Chief Exec’s report Dec 2020
Welcome all to the final Scottish Engineering quarterly review of 2020, a year that few of us will miss, with genuine hope and cautious optimism for the new year arriving soon.
Anyone coached in the slightly dour mantra of ‘remember that hope is not a plan’ would rightly remind themselves to stop and balance the objective measures that might give us a steer on where we are going next. In the column for optimism are genuinely encouraging results for four of the major vaccine developments including the UK’s Oxford programme, and more in advanced development globally. With an expectation of a rolling vaccination programme for those in society most at risk likely arriving in concert with spring, its surely not blind optimism to see an upward curve of normality – and crucially for business, optimism – as we progress through the year. Previous recessions have always had a clear reason that shows the trigger, but the recovery is harder to pin down due to its reliance in large part on the more nebulous concept of ‘confidence’. Covid-19 for sure had a defining event or cause, but you could argue that it also has a definitive trigger for return of confidence in the form of effective vaccines to manage it.
On the conservative side of this balance are three essential points to consider. The first is that for all the optimism, none of current candidate vaccines have at this time been rolled out to use within the general public, and even when they do, the schedule for wider distribution is far from clear at present. The second is that even when economic demand generally returns, the timing of its return will be uneven for some, with Aerospace, Oil and Gas significant concerns for demand recovery in 2021, even with enabling interventions. The third and final issue, my favourite subject, is Brexit. And whilst we still may or may not know whether a trade deal will be done, we can be sure that even with the least worst deal there will be significant changes to almost every aspect of the way we do business with Europe. What is less clear is how impactful those changes will be in reality from the 1st January 2021, as opposed to the opinion we hold about it based on our view of how much sense it made in the first place.
So, an outlook based on the likely landscape would call for balance, causes for optimism and caution, and recognition that there may likely be recovery in sight for some but not all. In our report, whereas UK and Export orders show remarkable improvement of 50% and more, high value machining operations record a 60% fall, reflecting we believe the uneven demand signal across industry. Similarly, with optimism, we can be grateful of a more than 30% overall increase from last quarter, before reminding ourselves that the resultant average of -9% includes a -60% fall once more in high value machining.
In many ways there is still so much uncertainty ahead, yet it seems likely now that science will prevail and a future with this pandemic under control is not only possible but probable too. If that’s the case maybe it’s time to remind ourselves of what we talked about before Coronavirus, lockdown survival, rubbish holidays and concern for the future of our sector were the only topics of conversation.

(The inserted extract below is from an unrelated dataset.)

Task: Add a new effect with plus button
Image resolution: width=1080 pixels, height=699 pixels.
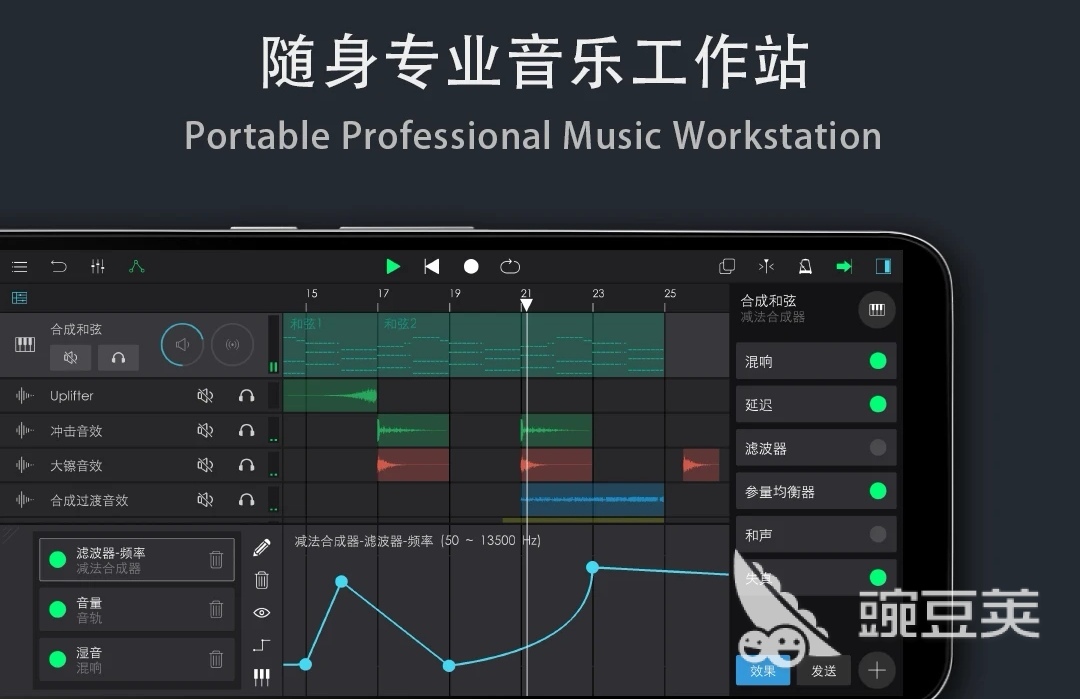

My memory says that our top three conversations were: Brexit, Skills and latterly Climate Change. All three still worry me for different reasons, but decarbonisation to address climate change presents a significant opportunity as well as concern, as the investment and resource required to reach the minimum targets to achieve this are staggering, with timelines in engineering terms not in some far distant future.
Diversification cannot be achieved overnight, and it’s not ideal to achieve business transformation in the middle of a biting recession, but if these commitments are real, and we believe they are, then there will also be real demand for the engineering to deliver them and nothing will enable that transformation more than ensuring the most significant portions of that demand flows to Scottish manufacturing and engineering companies. That will require different thinking from our current course in the way we define, procure and deliver new infrastructure, as well as genuine commitment from industry to respond – which will be there, if there is a clear line of sight to the opportunity to fulfil demand.